**EXERCISE DESCRIPTION:** The answer is to be the lines below that lie between the line holding "Given: Click the" and the line holding "Open the gift Nitro icon", inclusive, transcribed exactly and free of pictures.

**DATA SUPPLIED:**
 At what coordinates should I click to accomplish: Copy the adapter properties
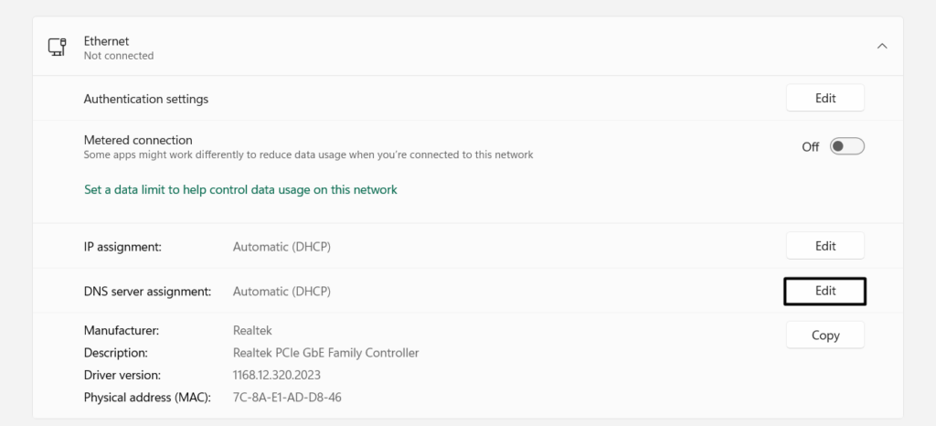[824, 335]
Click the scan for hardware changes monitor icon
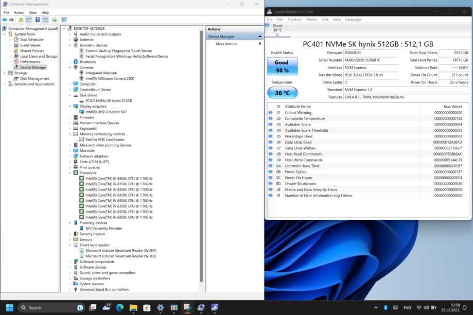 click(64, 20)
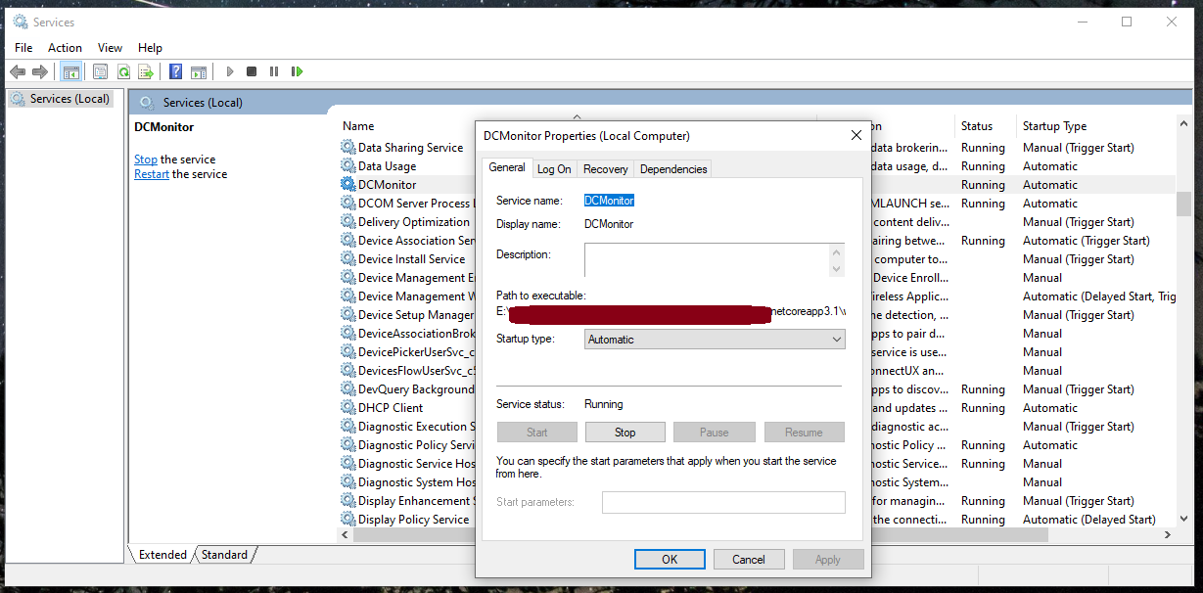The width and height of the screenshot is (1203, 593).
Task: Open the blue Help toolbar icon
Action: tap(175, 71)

--

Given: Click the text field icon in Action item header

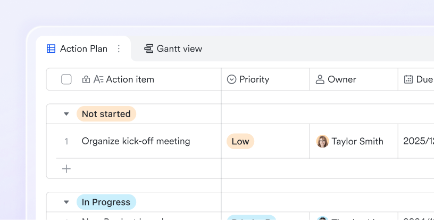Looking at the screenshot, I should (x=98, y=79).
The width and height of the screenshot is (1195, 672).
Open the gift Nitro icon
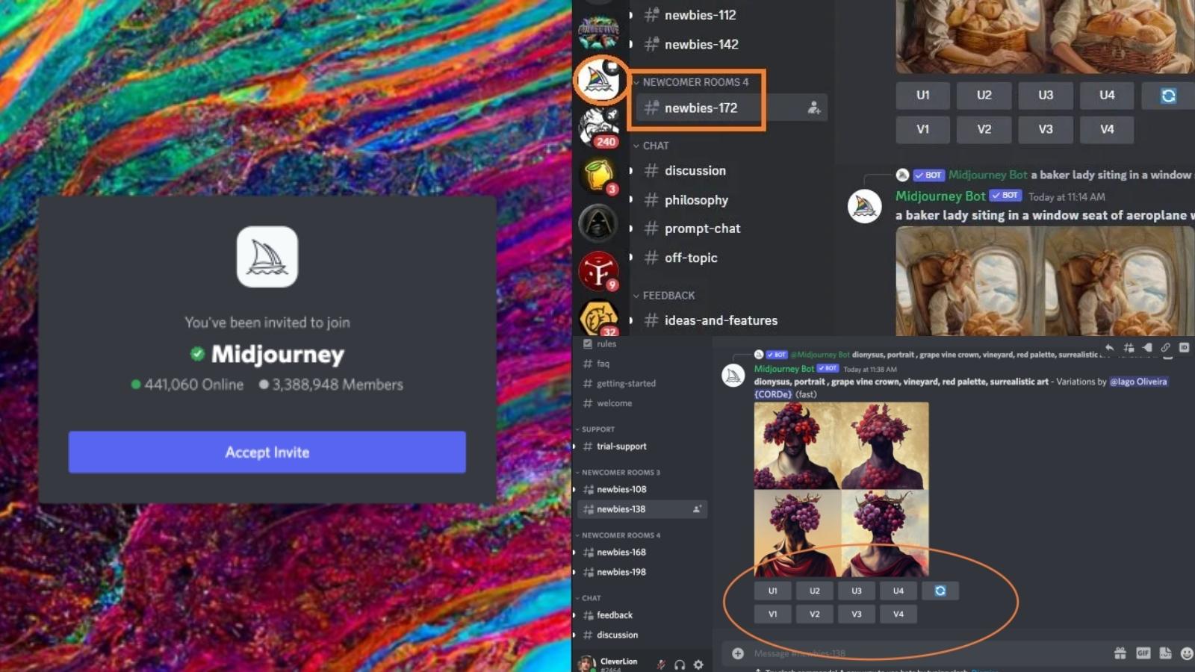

--

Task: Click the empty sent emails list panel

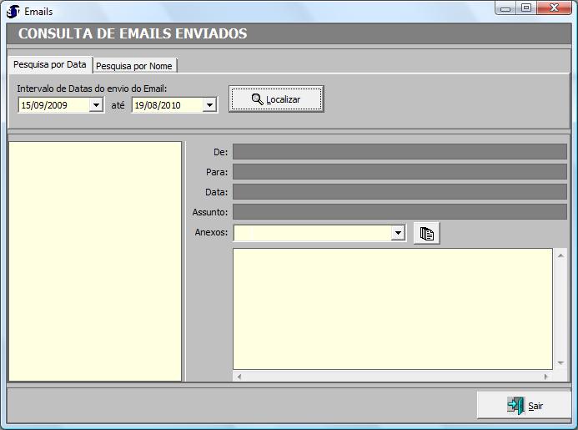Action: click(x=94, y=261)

**ANSWER BOX:**
Given: Click the text field icon in Action item header

Looking at the screenshot, I should (x=98, y=79).
The width and height of the screenshot is (1195, 672).
Open the gift Nitro icon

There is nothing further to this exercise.